▸ **ASSIGNMENT**
The line containing "Sort by Valid for Calculation column" marks the start; extract exactly from it through the last line of the entries, and omit any pictures.

DATA LISTING section start

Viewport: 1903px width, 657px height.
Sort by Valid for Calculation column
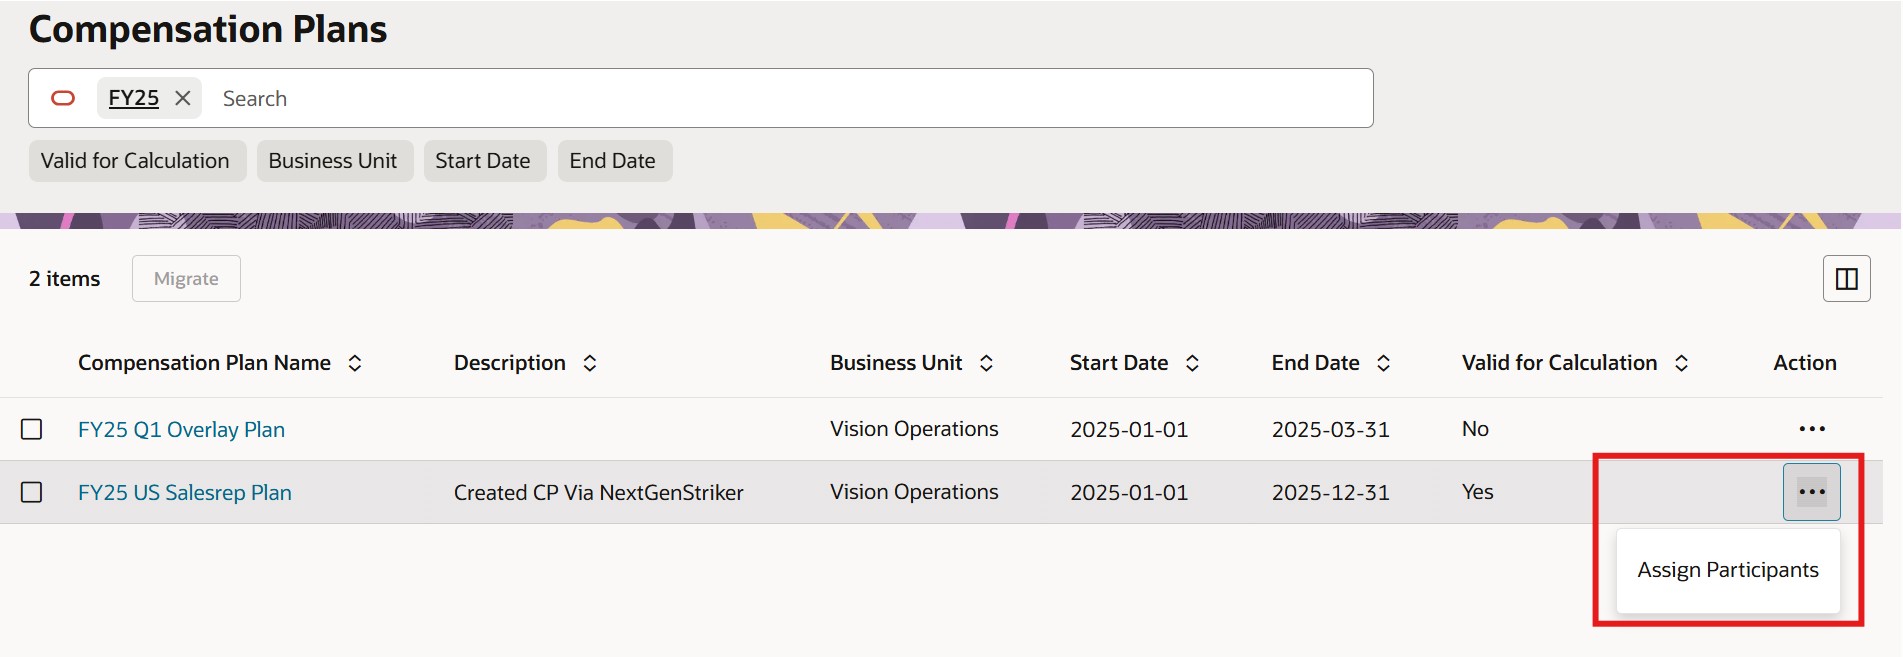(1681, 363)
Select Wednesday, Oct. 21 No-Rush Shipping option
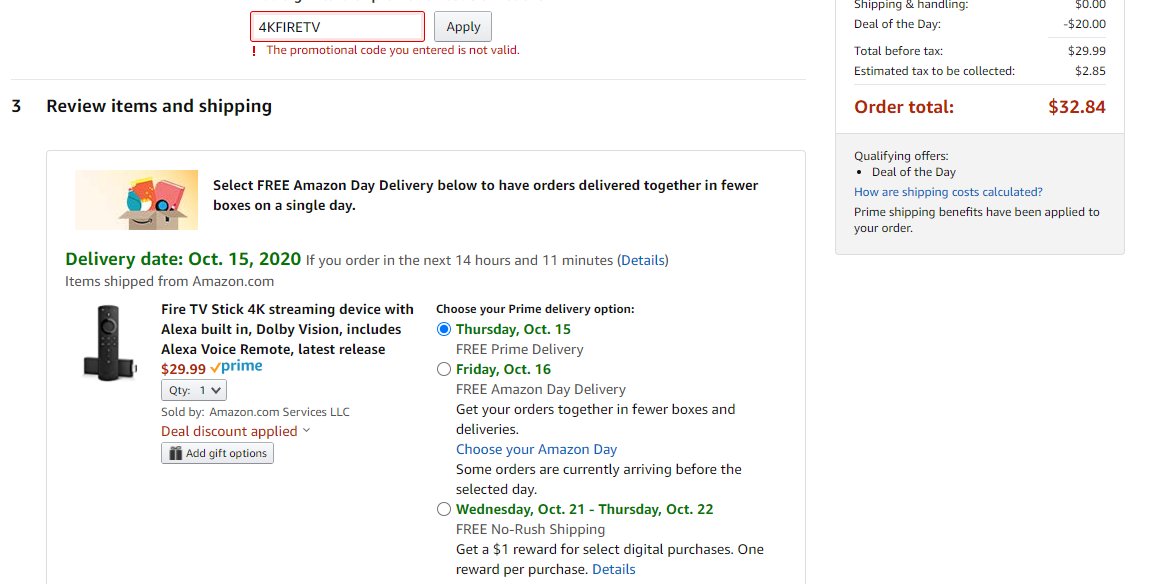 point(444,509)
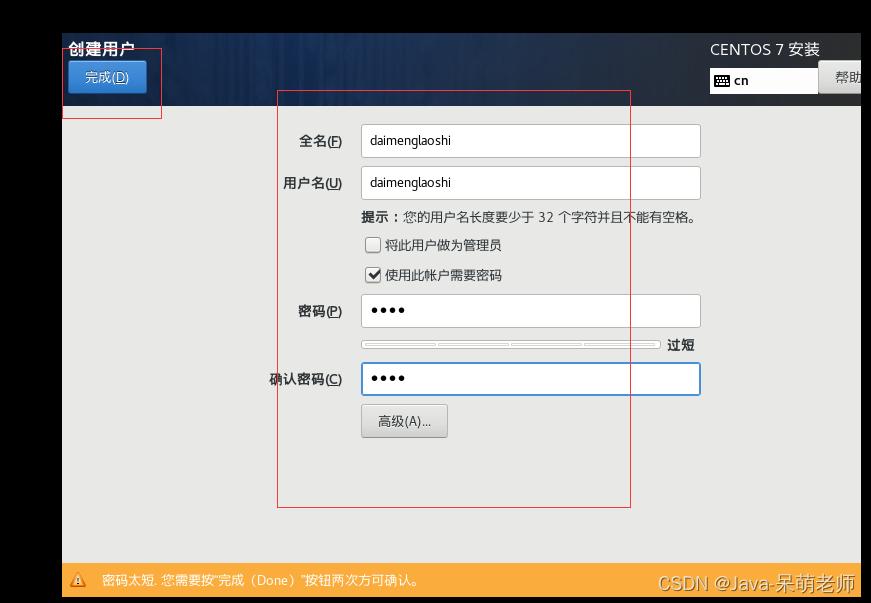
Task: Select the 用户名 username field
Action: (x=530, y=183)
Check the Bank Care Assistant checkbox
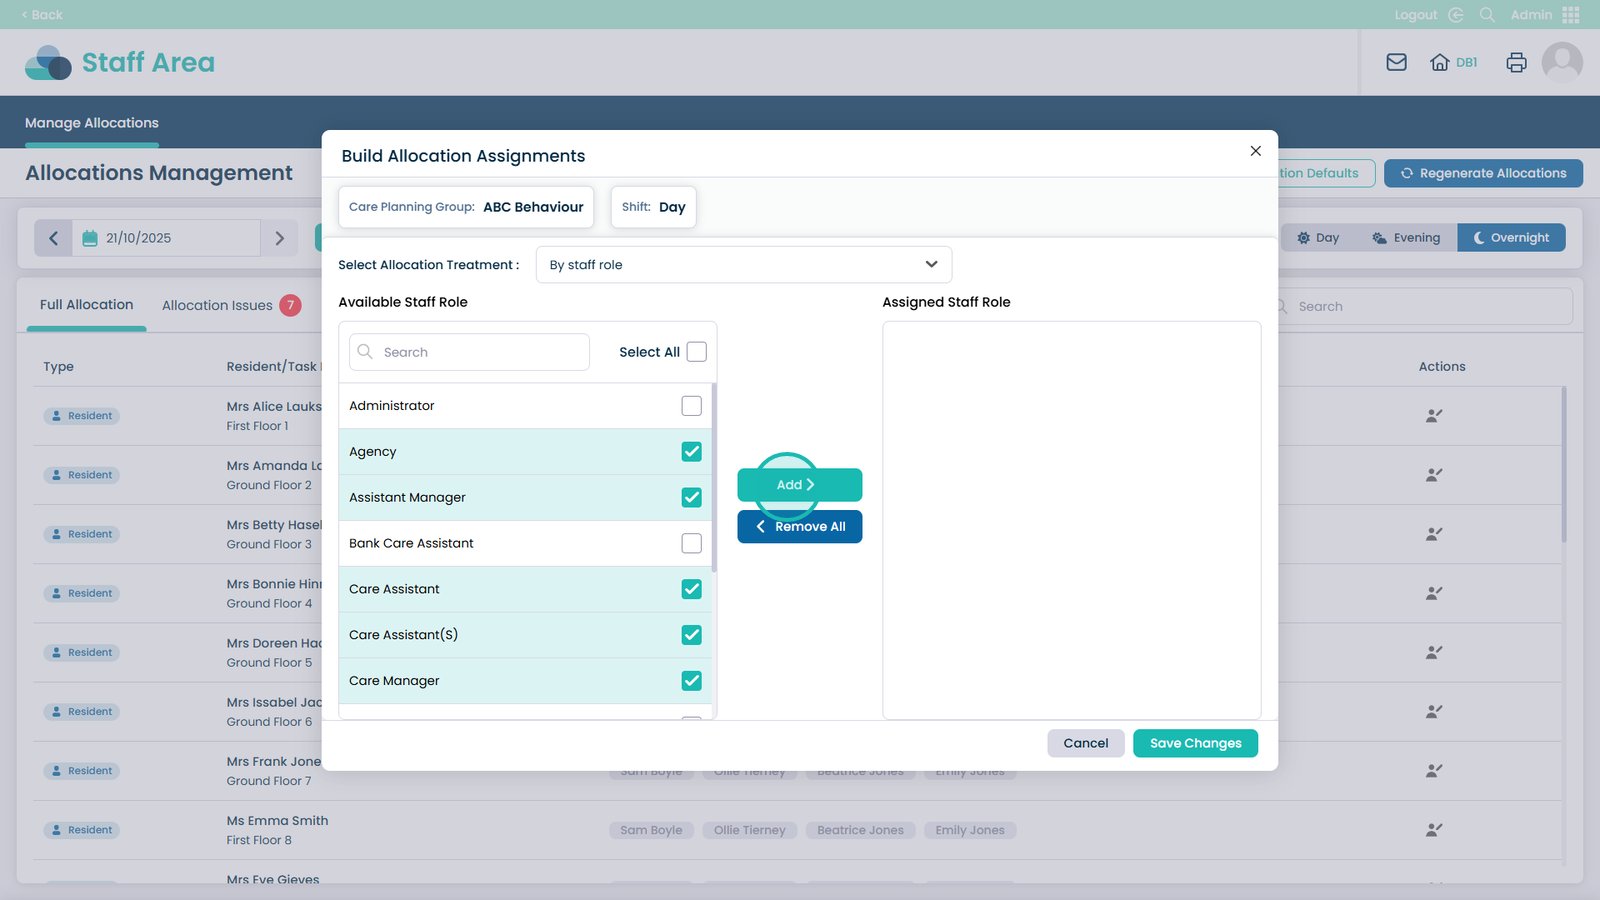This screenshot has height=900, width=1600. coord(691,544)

DATA LISTING section end

▸ **ANSWER BELOW**
Sort by Valid for Calculation column
(1681, 363)
Select Wednesday, Oct. 21 No-Rush Shipping option
 point(444,509)
Task: Select the 用户名 username field
Action: (x=530, y=183)
Check the Bank Care Assistant checkbox
This screenshot has height=900, width=1600. coord(691,544)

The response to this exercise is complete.